Artículo publicado en Expansión (24/03/2025)

De tanto escuchar el concepto retener el talento me siento confundida. Según la RAE, retener significa impedir que algo o alguien salga, se mueva o desaparezca. Como sinónimos, el diccionario recomienda verbos como raptar, secuestrar o detener; y como antónimos propone soltar, liberar o desprender. Después de la consulta, me temo que he confirmado mis sospechas y es que retener tiene mucho de negativo, de pérdida de libertad, de impedir, de falta de aire y de creatividad. Comprendo que la intención es justamente la contraria, la de que alguien se quede junto a nosotros en las organizaciones, que crezca, que se motive, que permanezca, pero las palabras importan, ¡vaya que si importan!
Las palabras no son neutras, pueden ser el mejor regalo, el mejor recuerdo, la mejor de las emociones. Y también puede calar hondo como el viento cortante de invierno, como un cuchillo afilado. El lenguaje y la comunicación son parte imprescindible de nuestras relaciones, detrás de los cuales subyace una de las fuerzas más transformadoras de nuestra sociedad. Y es que, al igual que una experiencia sensorial específica puede desencadenar recuerdos y emociones, la comunicación puede tener el mismo impacto y efecto.

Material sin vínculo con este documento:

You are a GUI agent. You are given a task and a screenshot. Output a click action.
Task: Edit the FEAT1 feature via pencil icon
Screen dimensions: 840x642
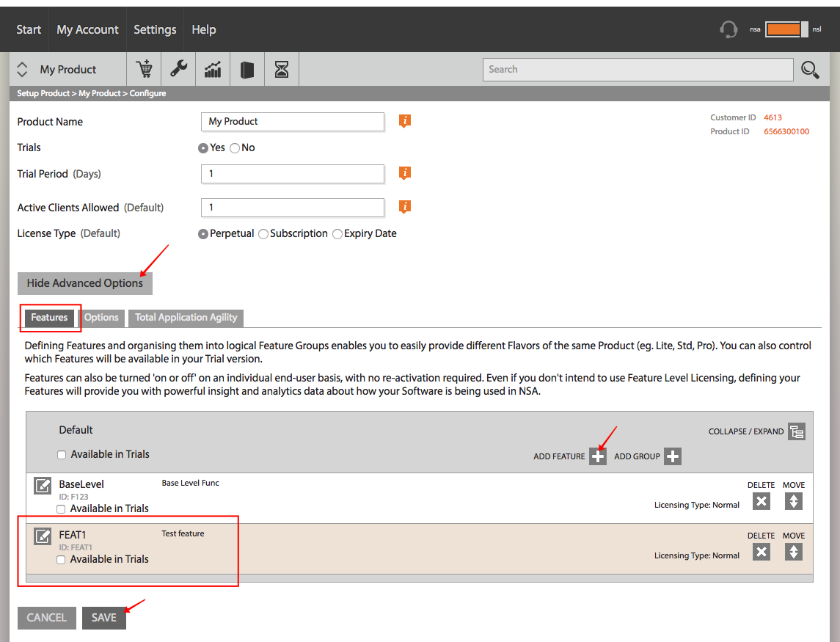click(x=43, y=536)
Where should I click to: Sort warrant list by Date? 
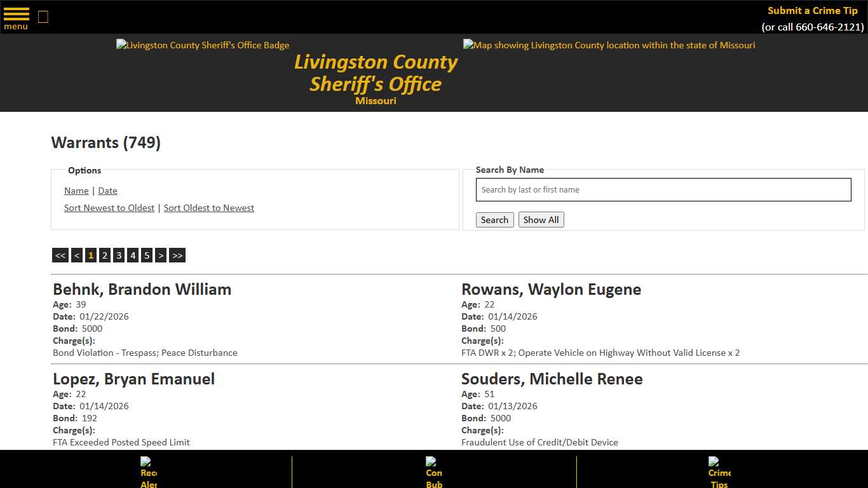[107, 191]
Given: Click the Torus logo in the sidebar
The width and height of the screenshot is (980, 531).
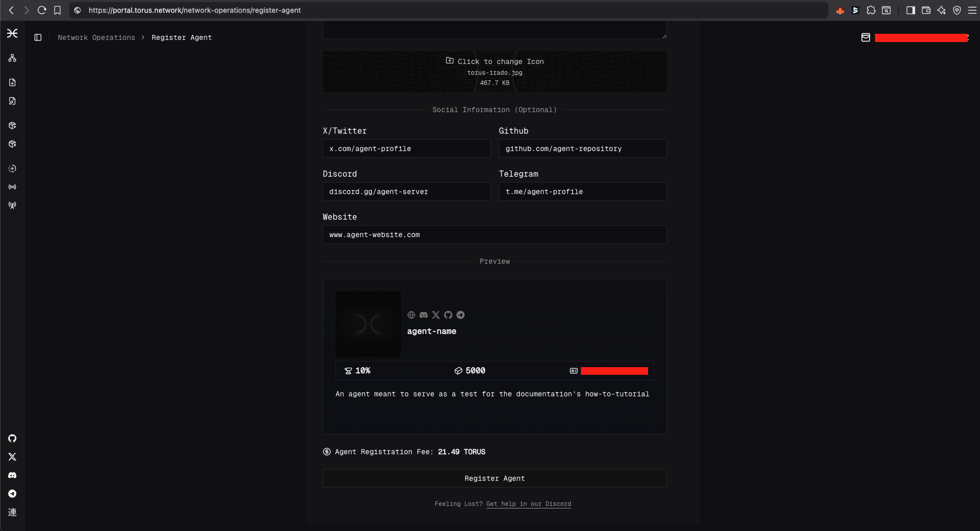Looking at the screenshot, I should (12, 33).
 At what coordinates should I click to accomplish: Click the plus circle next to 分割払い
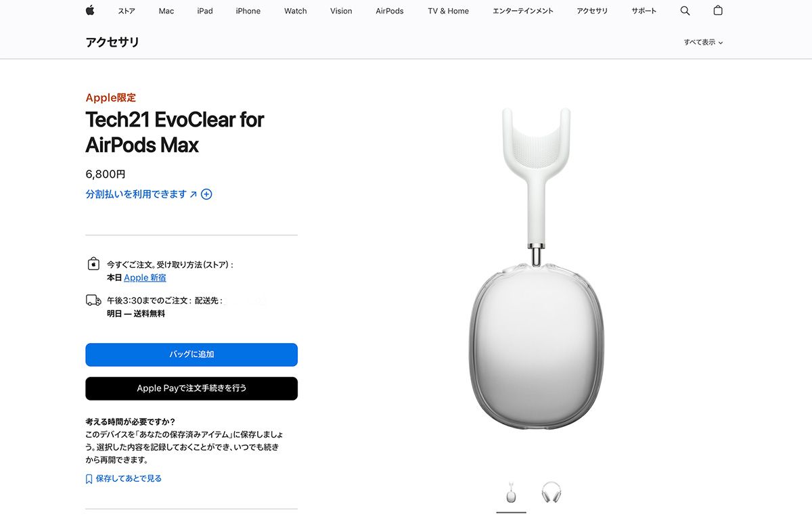pos(206,194)
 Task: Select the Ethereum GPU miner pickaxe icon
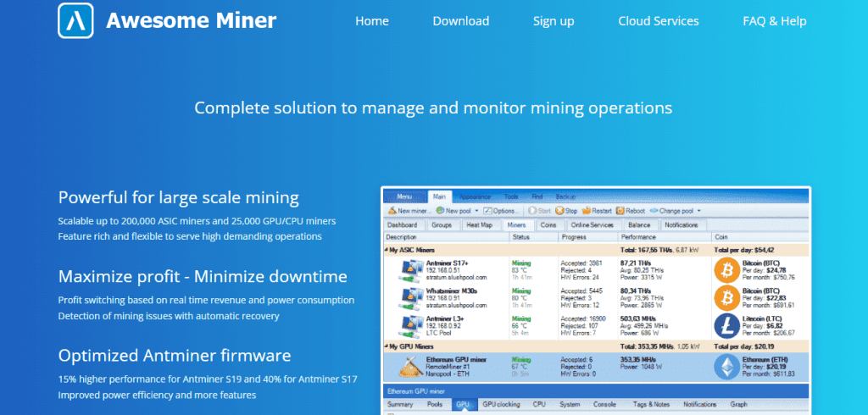point(413,367)
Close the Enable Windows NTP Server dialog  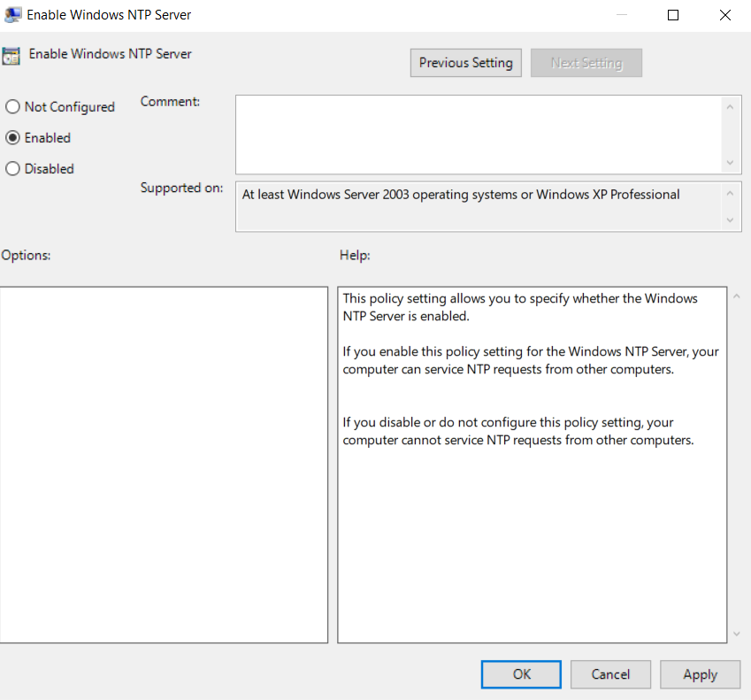pos(725,15)
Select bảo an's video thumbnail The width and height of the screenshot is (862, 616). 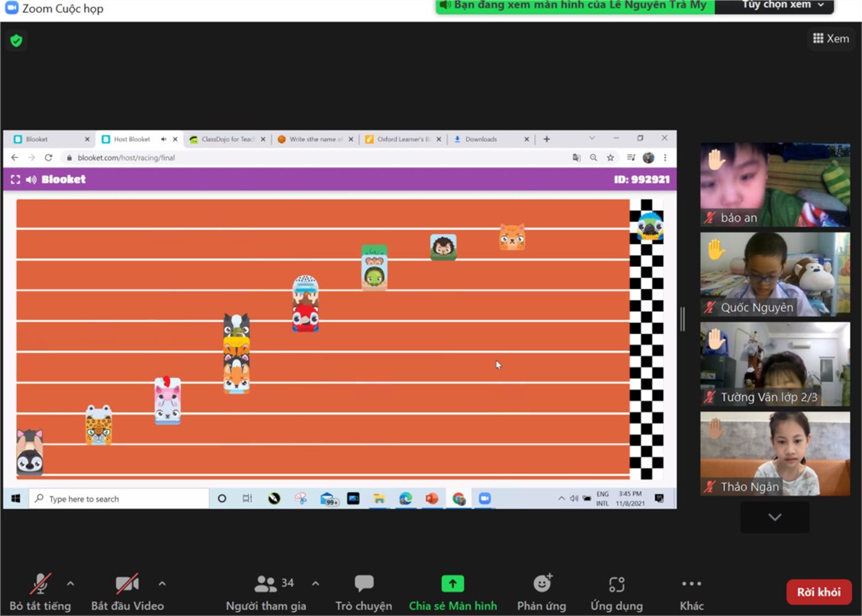tap(775, 184)
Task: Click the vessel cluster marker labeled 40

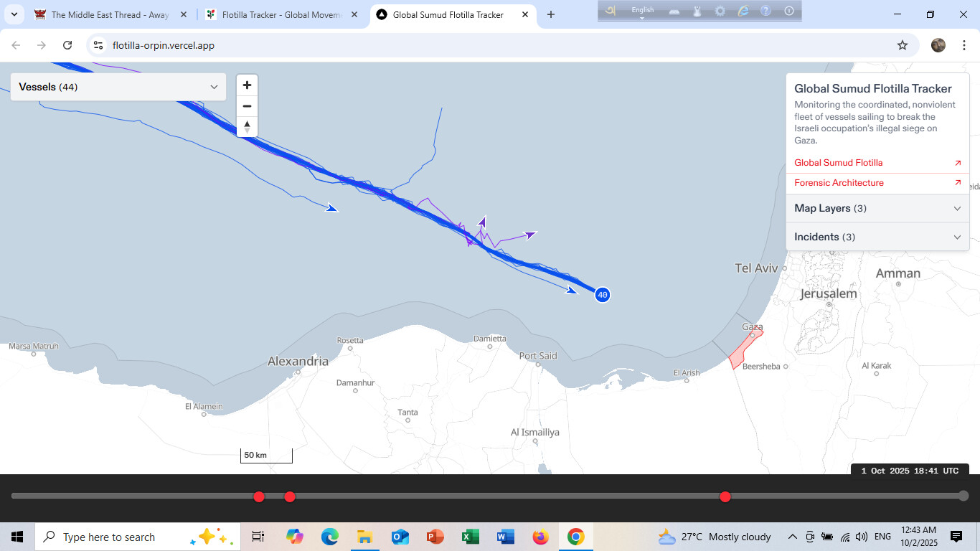Action: click(x=602, y=295)
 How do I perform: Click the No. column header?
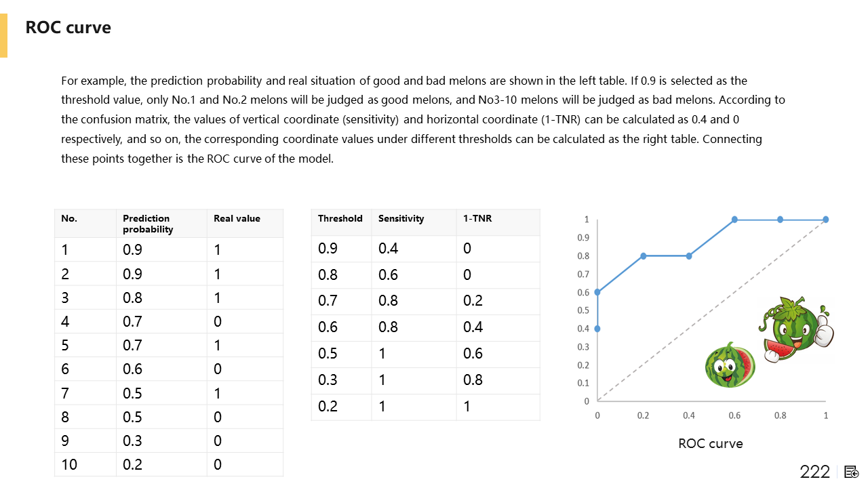click(x=69, y=218)
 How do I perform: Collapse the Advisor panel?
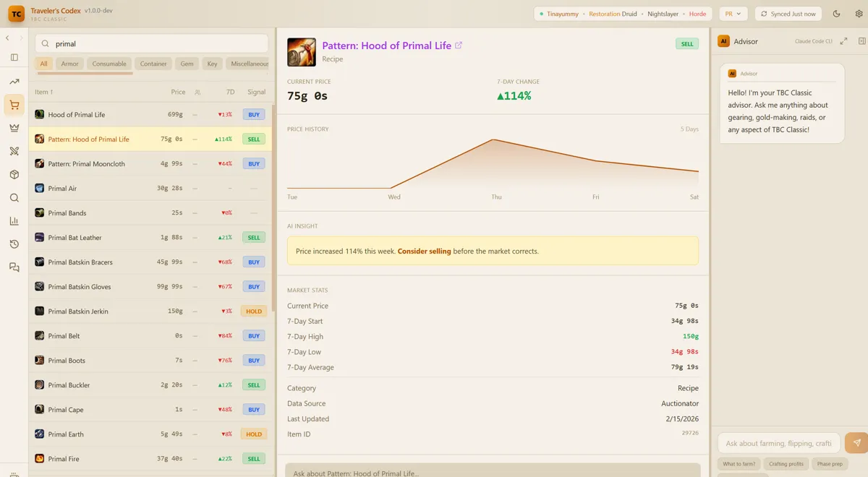pos(861,41)
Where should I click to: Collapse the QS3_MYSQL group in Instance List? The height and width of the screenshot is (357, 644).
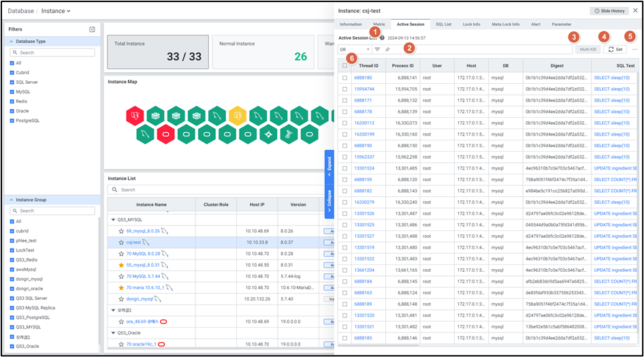point(113,220)
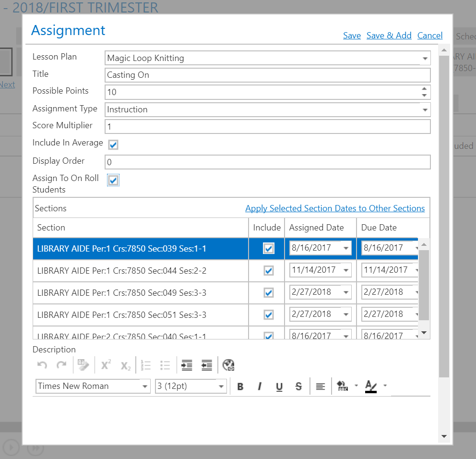The width and height of the screenshot is (476, 459).
Task: Expand the Lesson Plan dropdown
Action: pos(425,59)
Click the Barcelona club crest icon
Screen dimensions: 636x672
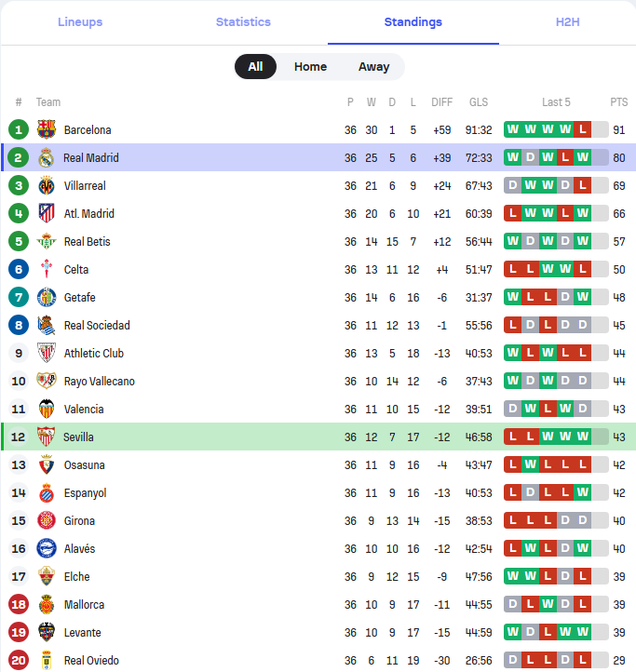[47, 129]
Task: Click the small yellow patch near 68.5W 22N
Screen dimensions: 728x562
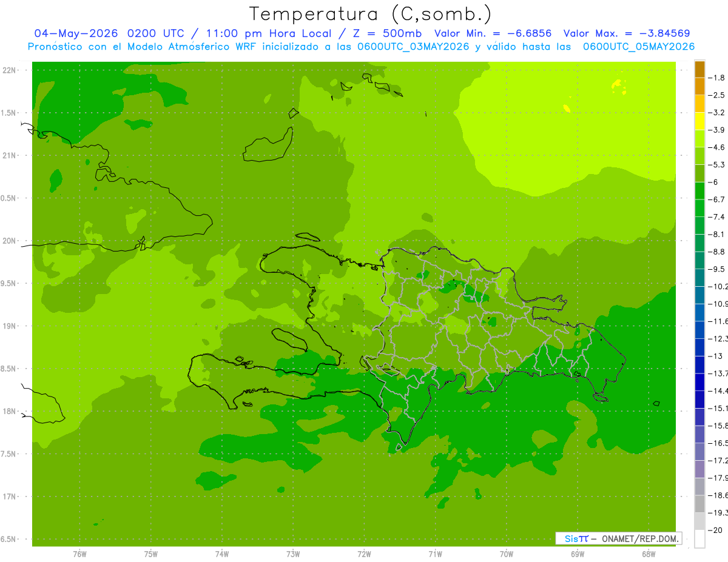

Todo esto me lleva a la magdalena de Proust, un fenómeno memorístico que define la asociación cerebral en la cual una percepción, especialmente el olor, provoca y evoca un recuerdo de forma involuntaria. De forma magistral, Proust nos llevó a esa evocación en Por el camino de Swann, primer volumen, publicado en 1913, de los siete que componen En Busca del Tiempo Perdido. «Y de pronto el recuerdo surge. Ese sabor es el que tenía el pedazo de magdalena que mi tía Leoncia me ofrecía, después de mojado en su infusión de té o de tilo, los domingos por la mañana en Combray (porque los domingos yo no salía hasta la hora de misa), cuando iba a darle los buenos días a su cuarto. Ver la magdalena no me había recordado nada, antes de que la probara; quizá porque, como había visto muchas, sin comerlas, en las pastelerías, su imagen se había separado de aquellos días de Combray para enlazarse a otros más recientes; ¡quizá porque de esos recuerdos por tanto tiempo abandonados fuera de la memoria no sobrevive nada y todo se va desagregando!; las formas externas también aquella tan grasamente sensual de la concha, con sus dobleces severos y
devotos, adormecidas o anuladas, habían perdido la fuerza de expansión que las empujaba hasta la conciencia. Pero cuando nada subsiste ya de un pasado antiguo, cuando han muerto los seres y se han derrumbado las cosas, solos, más frágiles, más vivos, más inmateriales, más persistentes y más fieles que nunca, el olor y el sabor perduran mucho más, y recuerdan, y aguardan, y esperan, sobre las ruinas de todo, y soportan sin doblegarse en su impalpable gotita el edificio enorme del recuerdo».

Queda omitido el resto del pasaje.